Change You Can Believe In (In Your Bag)

I have a personal rule that I will not return to my house after I have left my house unless it is the Most Dire of Circumstances. Like: Leaving my phone at home (the horror). Leaving my laptop at home (this has happened twice on my way to the office and I don’t want to even talk about it). Leaving without tampons when I really need tampons (I have a fifty/fifty track record on this — often I’ll just buy new tampons, because: You can never have too many tampons.) I just really hate to backtrack.

But: Today I left a pen at home and I was halfway down the stairs before I realized: I don’t have a pen. I was planning on making a list on the subway (tasking in multiples), and I really required a pen. I stood on the stair for more than a few moments to think a way out of my pen-dicament. I could buy a pen, but I couldn’t think of anywhere on the way to the train that would be sure to have them. (Do bodegas have pens? I didn’t know the answer, and I didn’t have the time to find out.) I thought about going into a shop and begging the waiter to borrow a pen and then … leaving with the pen. But this seemed awkward and dishonest. I mean, I’m sure there would be a way to do it in an in-and-out situation (“Can I see that pen for a sec?” [RUNS AWAY]), but it was early. Plus: I didn’t want to talk to anyone. I walked back upstairs and got the pen.

I was in and out and down the stairs and down the block and then I was in the train station. The sign said the next train was two minutes away — I was obviously a genius of time management. I smugly swiped my card and started to walk through the turnstile when I was barred by two terrible words: “INSUFFICIENT FARE” (caps not mine, for once). I had to re-up my MetroCard. Fine. FINE. I could do that in two minutes and the machines were just right there and fine. I turned around and approached the first of three machines. I started tapping buttons, impatiently. NOTHING WAS HAPPENING. “Out of order.” Oh, I see. I moved to the next machine. Pushed a button while fumbling for my debit card — “TEMPORARILY NO CREDIT AND DEBIT,” it said (or maybe it said “NO CREDIT OR DEBIT RIGHT NOW,” or “SORRY SUCKER,” or, “WHY DON’T YOU HAVE REAL MONEY LIKE A NORMAL PERSON” — my memory is fuzzy on this detail).
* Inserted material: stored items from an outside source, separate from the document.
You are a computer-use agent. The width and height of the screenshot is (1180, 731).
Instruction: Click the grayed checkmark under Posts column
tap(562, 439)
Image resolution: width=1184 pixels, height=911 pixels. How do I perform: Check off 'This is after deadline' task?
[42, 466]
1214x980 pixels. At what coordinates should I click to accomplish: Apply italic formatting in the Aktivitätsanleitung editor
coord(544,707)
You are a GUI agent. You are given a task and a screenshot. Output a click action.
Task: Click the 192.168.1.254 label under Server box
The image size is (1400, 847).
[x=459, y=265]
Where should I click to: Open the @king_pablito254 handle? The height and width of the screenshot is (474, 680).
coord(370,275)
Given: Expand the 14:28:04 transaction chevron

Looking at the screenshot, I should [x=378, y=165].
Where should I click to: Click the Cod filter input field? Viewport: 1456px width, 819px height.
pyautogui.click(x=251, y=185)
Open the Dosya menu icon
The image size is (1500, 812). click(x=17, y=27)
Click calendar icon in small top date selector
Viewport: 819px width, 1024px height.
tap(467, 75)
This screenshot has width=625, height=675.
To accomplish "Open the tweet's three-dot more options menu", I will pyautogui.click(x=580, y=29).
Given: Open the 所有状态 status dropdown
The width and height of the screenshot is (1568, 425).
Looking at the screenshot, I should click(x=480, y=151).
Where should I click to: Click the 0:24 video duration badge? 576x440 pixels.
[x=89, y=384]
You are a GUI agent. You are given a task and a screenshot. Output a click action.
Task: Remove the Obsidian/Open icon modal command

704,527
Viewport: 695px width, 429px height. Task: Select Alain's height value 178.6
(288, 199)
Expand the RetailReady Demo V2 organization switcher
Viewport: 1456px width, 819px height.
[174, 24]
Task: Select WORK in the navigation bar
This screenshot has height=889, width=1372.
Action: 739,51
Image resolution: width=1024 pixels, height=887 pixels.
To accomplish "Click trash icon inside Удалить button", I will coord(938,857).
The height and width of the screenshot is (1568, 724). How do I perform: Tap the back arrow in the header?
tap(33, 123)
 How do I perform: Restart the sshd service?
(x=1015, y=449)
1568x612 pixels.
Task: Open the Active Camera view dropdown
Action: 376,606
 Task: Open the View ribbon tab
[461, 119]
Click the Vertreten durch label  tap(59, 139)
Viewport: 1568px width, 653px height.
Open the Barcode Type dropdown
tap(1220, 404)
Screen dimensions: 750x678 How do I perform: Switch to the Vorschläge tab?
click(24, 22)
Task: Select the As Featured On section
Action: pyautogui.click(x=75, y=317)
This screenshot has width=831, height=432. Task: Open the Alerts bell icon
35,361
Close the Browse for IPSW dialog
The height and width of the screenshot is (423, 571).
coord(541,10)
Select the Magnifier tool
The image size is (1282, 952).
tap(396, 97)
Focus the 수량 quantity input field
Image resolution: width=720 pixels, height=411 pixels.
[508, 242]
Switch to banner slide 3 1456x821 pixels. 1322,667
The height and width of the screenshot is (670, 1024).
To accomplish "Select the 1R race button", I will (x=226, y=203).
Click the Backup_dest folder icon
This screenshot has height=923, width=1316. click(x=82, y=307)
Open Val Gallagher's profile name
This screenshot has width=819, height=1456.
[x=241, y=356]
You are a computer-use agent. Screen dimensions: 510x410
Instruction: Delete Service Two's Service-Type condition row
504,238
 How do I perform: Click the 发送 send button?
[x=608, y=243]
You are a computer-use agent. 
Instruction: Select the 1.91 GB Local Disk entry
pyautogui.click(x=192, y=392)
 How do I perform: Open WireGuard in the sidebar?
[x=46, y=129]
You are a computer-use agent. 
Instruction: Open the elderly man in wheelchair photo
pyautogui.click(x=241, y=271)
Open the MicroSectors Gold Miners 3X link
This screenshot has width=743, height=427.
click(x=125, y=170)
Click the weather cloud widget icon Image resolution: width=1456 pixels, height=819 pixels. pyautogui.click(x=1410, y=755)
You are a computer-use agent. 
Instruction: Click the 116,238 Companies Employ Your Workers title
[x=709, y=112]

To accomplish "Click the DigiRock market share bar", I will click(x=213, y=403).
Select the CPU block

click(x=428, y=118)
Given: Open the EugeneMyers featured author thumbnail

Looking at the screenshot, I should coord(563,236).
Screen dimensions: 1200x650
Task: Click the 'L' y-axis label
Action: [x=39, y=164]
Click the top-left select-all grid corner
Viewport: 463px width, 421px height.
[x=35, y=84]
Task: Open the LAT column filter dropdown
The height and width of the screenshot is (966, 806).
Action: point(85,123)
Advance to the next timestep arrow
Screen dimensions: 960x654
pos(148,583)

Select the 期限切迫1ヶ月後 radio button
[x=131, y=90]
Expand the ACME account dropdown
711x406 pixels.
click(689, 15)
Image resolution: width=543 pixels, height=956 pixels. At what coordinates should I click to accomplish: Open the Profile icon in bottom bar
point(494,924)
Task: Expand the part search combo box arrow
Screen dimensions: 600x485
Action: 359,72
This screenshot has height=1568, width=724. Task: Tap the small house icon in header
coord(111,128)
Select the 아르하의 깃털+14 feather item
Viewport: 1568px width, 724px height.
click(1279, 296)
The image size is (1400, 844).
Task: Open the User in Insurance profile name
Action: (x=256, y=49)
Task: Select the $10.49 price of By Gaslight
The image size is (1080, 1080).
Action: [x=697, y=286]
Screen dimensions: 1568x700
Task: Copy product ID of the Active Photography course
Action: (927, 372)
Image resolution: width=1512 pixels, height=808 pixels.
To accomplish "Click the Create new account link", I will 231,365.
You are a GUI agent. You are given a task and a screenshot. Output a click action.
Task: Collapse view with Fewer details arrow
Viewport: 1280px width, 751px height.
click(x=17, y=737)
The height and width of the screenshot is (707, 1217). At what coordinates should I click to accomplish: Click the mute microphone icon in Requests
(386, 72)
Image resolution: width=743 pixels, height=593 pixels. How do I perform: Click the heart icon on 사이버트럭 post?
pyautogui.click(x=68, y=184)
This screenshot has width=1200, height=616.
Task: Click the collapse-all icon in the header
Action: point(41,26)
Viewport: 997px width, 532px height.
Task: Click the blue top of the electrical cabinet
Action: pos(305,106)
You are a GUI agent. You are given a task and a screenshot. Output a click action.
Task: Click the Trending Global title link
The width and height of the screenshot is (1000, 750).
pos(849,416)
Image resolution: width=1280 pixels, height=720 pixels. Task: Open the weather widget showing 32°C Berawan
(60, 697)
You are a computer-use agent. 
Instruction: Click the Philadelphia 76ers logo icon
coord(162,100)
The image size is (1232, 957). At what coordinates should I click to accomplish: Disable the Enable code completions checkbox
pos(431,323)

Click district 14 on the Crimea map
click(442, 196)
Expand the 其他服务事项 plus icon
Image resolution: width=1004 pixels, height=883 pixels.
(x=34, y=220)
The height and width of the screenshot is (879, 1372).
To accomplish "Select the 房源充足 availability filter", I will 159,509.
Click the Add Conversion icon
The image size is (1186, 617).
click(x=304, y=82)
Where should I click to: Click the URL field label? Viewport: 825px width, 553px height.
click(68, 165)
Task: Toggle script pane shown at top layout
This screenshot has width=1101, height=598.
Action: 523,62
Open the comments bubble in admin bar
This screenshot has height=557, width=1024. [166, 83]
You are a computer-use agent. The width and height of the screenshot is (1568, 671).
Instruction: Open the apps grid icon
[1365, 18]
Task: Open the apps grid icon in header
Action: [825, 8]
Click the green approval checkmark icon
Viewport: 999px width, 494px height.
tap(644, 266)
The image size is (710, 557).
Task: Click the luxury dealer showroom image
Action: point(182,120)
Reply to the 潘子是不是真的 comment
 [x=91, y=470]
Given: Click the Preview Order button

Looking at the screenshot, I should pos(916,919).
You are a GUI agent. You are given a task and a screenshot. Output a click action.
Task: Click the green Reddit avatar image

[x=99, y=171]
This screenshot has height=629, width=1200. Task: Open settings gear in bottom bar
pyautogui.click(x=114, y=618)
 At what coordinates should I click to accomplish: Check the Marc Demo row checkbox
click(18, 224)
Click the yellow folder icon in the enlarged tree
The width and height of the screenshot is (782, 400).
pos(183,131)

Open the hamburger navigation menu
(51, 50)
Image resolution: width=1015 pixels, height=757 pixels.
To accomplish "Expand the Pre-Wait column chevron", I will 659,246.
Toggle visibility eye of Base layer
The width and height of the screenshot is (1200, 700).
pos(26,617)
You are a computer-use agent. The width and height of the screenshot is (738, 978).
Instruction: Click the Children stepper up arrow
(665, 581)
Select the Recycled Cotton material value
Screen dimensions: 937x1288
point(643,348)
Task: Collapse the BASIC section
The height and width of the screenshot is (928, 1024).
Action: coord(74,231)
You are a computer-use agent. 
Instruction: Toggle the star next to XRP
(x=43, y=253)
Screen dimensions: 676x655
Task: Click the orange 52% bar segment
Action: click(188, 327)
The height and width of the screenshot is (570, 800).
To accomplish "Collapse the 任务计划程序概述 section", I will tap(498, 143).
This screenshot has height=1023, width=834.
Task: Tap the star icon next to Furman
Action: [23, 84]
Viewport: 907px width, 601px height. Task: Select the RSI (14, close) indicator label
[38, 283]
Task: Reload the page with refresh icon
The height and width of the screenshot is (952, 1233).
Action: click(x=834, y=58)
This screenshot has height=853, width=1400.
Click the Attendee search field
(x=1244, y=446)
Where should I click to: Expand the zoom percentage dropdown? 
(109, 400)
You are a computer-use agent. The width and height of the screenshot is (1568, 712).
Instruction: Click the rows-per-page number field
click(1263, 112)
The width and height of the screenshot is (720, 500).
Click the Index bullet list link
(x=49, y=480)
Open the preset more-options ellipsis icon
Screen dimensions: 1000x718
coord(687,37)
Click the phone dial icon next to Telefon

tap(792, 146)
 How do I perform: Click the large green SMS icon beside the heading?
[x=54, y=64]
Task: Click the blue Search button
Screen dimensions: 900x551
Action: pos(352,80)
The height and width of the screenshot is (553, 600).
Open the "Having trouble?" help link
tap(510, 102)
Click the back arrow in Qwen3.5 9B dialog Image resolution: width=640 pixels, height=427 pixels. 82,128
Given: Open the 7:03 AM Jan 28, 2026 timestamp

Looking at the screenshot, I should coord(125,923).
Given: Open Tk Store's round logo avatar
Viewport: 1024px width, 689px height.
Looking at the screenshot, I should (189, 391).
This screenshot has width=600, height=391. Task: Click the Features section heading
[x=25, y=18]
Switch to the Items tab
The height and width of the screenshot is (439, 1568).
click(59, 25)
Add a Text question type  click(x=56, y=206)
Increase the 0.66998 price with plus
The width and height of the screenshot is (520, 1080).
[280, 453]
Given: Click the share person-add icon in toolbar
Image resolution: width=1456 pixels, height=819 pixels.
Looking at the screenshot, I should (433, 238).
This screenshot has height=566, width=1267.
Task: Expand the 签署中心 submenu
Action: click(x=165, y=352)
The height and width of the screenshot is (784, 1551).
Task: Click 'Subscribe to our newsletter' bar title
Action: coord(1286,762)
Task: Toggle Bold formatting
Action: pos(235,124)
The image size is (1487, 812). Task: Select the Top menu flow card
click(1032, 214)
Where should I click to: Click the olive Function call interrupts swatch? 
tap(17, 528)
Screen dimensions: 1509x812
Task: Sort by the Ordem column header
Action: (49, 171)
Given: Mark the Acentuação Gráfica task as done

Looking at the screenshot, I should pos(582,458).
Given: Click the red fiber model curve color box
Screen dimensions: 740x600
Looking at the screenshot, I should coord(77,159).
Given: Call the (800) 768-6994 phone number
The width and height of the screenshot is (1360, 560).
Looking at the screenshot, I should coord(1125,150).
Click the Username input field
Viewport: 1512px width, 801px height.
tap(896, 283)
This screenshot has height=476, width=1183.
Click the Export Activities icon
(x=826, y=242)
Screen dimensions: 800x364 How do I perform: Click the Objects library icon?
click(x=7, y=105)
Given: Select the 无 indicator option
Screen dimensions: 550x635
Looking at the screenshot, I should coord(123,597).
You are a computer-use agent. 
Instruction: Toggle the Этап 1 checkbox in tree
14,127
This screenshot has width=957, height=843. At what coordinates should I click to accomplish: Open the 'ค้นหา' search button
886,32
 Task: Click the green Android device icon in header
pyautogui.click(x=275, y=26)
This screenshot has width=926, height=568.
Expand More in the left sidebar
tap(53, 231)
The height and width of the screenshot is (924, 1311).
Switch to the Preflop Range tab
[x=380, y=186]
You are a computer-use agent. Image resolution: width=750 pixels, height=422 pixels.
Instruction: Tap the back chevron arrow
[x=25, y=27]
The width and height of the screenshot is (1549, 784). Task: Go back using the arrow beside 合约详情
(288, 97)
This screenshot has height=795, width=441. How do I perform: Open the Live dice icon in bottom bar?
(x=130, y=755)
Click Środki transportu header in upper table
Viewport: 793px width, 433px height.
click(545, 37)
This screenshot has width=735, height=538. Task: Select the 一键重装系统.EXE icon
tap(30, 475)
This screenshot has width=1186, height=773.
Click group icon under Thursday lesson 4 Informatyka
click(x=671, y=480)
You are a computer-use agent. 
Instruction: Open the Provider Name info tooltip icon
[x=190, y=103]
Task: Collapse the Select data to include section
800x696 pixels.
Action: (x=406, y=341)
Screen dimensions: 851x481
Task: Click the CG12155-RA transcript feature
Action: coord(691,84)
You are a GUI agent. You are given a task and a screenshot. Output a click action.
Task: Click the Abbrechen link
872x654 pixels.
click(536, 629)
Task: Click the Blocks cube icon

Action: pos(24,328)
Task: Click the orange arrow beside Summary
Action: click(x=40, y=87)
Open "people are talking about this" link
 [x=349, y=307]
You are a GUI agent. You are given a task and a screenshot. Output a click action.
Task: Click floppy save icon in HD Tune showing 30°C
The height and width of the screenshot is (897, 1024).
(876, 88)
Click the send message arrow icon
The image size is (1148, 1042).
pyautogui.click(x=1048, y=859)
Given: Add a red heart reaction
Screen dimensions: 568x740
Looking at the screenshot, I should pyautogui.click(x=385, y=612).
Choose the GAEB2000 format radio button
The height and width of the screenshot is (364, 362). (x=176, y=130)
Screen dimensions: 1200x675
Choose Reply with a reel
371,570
Third machine: SAME THING. What. What. Whaaat. An attractive Irish man had come up to the second machine while I was staring at the third and was pushing some buttons. He asked me if I knew whether the machine would give him change for his $50 bill. I did not know. But I stared at his $50 for longer than one second because I had not seen one in a long time. It looked nice. He decided not to chance it, and a good thing, because I later saw that the max amount of change the machines give is $6 and wouldn’t that have sucked. He went upstairs to get change, which is what I should have done in the first place, gone upstairs and used an ATM. But: I hate to backtrack. So instead I started feeding coins into the machine. I had three quarters and some dimes in my wallet. Then I dug around my laptop and my bag of almonds and my bag of carrots and my tub of hummus and my laptop cord and my shirt in case I got cold later and my pen that it was so important that I get and my bottle of water and my phone (so glad I didn’t forget that) and my two notepads and about twelve tampons and three things of hand sanitizer and two things of lipstick until I had a fistful of change, which I fed into the machine. $2.65 — fifteen cents more than than the $2.50 one-way ticket. Success.

I think the lesson is that I should keep a twenty in my wallet hidden for emergencies just like this emergency, but I feel that psychically, I’d be too tempted to treat that emergency twenty dollar bill like I used to treat my emergency credit cards, which was: For anything but actual emergencies. So for my mental health I will not be doing this thing. But you probably should. Emergency twenty dollars: a good idea.